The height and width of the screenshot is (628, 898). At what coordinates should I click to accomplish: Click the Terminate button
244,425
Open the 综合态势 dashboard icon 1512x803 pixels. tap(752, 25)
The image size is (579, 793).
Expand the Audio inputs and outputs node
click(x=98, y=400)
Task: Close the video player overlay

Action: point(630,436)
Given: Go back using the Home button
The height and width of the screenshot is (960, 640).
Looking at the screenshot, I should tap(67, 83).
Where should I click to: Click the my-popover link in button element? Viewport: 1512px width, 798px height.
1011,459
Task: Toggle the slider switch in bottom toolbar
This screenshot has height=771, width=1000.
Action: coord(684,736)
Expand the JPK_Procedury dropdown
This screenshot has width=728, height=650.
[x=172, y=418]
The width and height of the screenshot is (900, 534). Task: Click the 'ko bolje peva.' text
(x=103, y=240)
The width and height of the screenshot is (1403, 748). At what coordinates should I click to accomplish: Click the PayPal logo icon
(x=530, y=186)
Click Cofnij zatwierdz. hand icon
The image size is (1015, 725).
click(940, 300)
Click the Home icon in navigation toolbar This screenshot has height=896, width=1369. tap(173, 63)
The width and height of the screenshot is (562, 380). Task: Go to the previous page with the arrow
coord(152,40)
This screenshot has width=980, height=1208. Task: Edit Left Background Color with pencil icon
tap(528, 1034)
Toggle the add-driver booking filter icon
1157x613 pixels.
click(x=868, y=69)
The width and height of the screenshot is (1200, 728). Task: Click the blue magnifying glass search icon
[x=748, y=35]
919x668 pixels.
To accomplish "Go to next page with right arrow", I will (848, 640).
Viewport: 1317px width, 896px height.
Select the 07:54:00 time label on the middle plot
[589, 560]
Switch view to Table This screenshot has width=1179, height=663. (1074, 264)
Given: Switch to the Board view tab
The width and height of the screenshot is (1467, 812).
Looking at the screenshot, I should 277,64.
——
*What to work on*: Which lines of the data above contain the string "icon", matching case exactly? Copy each of those lines in full.

*Answer in full*:
Open the 综合态势 dashboard icon 1512x803 pixels. tap(752, 25)
The width and height of the screenshot is (1403, 748). At what coordinates should I click to accomplish: Click the PayPal logo icon
Click Cofnij zatwierdz. hand icon
Click the Home icon in navigation toolbar This screenshot has height=896, width=1369. tap(173, 63)
This screenshot has width=980, height=1208. Task: Edit Left Background Color with pencil icon
Toggle the add-driver booking filter icon
The width and height of the screenshot is (1200, 728). Task: Click the blue magnifying glass search icon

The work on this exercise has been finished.